Which is reason number two. What's really killing the genre is over-saturation combined with a lack of diversity. To put it bluntly, "if your game is just like WoW, why should players pay for your game over WoW?"

LotR online reported their income triple when they went F2P. Triple over a subscription model. If situations like that don't show the subscription model today is only reserved for only a select few MMO's who actually manage to make something special, I don't know what will.
Of course, subscription games that go F2P do so as a last resort to save their business. However, that usually means all their regular loyal customers will bail (which is what they want to happen) and become replaced by the F2P gamer, the gamehoppers, the hackers, the botters, the griefers, the trolls.

The game ceases to be something you can play for years on end and becomes something played by the "locusts" who swoop in, destroy any semblance of community the title has, and then move on to the next F2P game to do exactly the same thing.

I agree that those game developers who try to copy WoW are doing it wrong. WoW wasn't successful because it copied the most successful game of its time; WoW was successful because it took all of the best parts from all of the successful games of its time and did away with all of the worst parts.
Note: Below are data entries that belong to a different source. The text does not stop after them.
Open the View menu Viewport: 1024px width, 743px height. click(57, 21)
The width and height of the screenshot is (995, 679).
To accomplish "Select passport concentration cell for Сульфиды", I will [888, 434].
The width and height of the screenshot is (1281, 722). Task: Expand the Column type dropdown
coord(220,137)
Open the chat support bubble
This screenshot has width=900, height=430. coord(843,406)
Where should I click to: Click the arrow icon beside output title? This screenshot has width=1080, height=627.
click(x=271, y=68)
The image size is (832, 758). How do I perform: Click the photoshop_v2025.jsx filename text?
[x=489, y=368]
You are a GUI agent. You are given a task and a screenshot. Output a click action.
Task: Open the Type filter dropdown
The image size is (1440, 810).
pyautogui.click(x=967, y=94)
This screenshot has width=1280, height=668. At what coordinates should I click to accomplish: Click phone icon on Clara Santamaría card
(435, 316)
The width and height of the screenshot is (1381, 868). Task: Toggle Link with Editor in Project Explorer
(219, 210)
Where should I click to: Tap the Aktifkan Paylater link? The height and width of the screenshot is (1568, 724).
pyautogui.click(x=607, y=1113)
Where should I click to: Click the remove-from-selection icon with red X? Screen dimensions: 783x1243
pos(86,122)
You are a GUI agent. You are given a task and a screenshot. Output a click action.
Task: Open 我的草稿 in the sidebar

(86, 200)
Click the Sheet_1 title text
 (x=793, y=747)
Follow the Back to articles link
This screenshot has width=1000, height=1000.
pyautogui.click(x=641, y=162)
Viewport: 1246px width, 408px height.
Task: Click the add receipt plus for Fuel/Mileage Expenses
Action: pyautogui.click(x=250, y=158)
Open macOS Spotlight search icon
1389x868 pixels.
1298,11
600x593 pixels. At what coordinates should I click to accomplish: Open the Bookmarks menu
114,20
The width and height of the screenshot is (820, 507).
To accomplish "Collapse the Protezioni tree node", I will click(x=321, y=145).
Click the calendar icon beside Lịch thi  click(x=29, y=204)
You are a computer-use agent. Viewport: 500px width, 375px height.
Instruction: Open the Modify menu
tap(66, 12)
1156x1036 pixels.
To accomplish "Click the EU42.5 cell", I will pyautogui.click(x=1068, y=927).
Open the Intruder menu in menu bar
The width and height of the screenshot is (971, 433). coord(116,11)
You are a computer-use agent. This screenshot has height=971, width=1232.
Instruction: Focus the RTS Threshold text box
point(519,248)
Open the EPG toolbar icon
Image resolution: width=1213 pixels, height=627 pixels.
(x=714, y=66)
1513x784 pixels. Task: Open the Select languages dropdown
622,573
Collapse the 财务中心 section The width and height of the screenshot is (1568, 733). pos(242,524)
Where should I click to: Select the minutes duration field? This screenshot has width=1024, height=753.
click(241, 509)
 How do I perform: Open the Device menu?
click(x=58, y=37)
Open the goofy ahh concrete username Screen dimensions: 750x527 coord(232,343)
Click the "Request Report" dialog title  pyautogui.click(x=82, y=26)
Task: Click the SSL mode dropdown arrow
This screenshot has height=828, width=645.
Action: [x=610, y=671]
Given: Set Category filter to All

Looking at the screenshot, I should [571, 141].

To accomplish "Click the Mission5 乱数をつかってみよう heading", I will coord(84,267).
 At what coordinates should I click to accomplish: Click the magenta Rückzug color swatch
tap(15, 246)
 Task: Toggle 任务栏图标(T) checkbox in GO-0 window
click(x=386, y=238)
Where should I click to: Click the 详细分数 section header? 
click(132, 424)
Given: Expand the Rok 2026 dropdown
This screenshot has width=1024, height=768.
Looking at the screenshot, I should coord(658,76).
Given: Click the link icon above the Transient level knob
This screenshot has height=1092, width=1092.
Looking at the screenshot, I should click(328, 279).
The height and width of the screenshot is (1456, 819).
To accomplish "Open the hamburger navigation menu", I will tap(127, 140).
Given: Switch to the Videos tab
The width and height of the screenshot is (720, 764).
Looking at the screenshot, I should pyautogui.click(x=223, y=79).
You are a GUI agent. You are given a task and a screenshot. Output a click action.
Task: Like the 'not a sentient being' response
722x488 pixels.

WoW moved the game away from the grind of EQ1 and FFXI, took the best aspects of those games and put them into more accessible form, and took early EQ2's quest leveling and refined it.

If a modern MMO developer would do the same and take the best aspects of all the current and successful MMOs, they would be the new Blizzard, and reap astonishing success as a result.

Lastly, games that go F2P make money because they stop spending money, not because they're actually pulling in more revenue than a subscription-based game. They sacrifice regular content updates, customer service and long-term support for focusing their efforts on cheap ways to make money... vanity items in the cash shop, power boosters, experience boosters, mounts and pets and other collectibles. These things cost very little money to make, so it turns out to be very profitable in the short-term.

If you've got a P2P game that has 100,000 customers at $15 a month, you're pulling in $1.5 million a month, steady and reliable. If you've got an F2P game, you might make three times that in one month, and nothing at all the next month. In order for F2P games to remain profitable, they have to "cut the fat" by laying off existing staff, shrinking their workforce to a bare minimum maintenance crew and focusing all remaining development efforts on trying to get people to buy stuff from your shop.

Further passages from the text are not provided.